REVERSIBLE INACTIVATION OF K+ CHANNELS OF VICIA STOMATAL GUARD-CELLS FOLLOWING THE PHOTOLYSIS OF CAGED INOSITOL 1,4,5-TRISPHOSPHATE

RECENT investigations suggest that cytoplasmic D-myo-inositol 1,4,5-trisphosphate (InsP3) functions as a second messenger in plants, as in animals, coupling environmental and other stimuli to intracellular Ca2+ release1,2. Cytoplasmic levels of InsP3 and the turnover of several probable precursors in plants are affected by physiological stimuli-including light, osmotic stress and the phytohormone indoleacetic acid3-5- and InsP3 activates Ca2+ channels6 and Ca2+ flux across plant vacuolar7 and microsomal membranes8. Complementary data also link changes in cytoplasmic free Ca2+ to several physiological responses, notably in guard cells which regulate gas exchange through the stomatal pores of higher plant leaves.
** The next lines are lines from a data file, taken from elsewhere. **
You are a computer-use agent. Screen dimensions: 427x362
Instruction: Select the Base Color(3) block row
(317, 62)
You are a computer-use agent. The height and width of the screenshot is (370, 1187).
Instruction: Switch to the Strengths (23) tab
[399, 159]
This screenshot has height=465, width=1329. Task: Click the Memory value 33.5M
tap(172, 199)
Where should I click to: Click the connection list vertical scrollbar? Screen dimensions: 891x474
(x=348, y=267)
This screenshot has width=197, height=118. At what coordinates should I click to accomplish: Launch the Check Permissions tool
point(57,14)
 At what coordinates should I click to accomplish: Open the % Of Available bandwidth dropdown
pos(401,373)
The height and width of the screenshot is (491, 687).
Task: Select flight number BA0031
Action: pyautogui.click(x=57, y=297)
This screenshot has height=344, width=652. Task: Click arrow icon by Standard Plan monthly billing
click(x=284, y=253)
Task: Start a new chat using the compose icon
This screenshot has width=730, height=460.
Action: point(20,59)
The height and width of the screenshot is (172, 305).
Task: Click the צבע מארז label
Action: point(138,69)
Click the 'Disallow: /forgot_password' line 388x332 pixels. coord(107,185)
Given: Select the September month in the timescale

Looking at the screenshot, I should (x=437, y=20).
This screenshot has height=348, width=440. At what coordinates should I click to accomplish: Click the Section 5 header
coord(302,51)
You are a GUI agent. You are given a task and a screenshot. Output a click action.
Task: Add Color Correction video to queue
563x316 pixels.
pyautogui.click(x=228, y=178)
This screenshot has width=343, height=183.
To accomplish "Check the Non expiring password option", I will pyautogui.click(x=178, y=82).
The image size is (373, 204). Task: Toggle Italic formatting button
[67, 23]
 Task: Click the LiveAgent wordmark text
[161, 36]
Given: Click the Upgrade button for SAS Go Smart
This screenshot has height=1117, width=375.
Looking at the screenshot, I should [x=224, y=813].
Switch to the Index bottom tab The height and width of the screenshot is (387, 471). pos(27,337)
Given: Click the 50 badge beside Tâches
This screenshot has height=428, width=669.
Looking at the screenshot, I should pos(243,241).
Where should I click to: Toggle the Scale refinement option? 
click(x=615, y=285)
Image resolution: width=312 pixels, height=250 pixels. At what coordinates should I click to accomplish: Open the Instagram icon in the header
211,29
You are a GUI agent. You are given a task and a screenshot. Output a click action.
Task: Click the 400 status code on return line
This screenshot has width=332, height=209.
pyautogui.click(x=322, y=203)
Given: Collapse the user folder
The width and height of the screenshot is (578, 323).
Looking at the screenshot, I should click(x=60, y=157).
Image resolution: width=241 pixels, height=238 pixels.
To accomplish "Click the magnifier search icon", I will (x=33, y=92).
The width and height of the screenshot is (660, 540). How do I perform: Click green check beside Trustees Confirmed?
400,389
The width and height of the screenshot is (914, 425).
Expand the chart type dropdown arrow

Recent evidence indicates that guard cell K+ channels and, hence, K+ flux for stomatal movements9 may be controlled by cytoplasmic Ca2+ (ref. 10). So far, however, direct evidence of a role for InsP3 in signalling in plants has remained elusive. Here we report that InsP3 released from an inactive, photolabile precursor, the P5-l-(2-nitrophenyl)ethyl ester of InsP3 (caged InsP3)11 reversibly inactivates K+ channels thought to mediate K+ uptake by guard cells from Vicia faba L. while simultaneously activating an apparently time-independent, inward current to depolarize the membrane potential and promote K+ efflux through a second class of K+ channels12,13. The data are consistent with a transient rise in cytoplasmic free Ca2+ (ref. 9) and demonstrate that intact guard cells are competent to use InsP3 in signal cascades controlling ion flux through K+ channels. © 1990 Nature Publishing Group.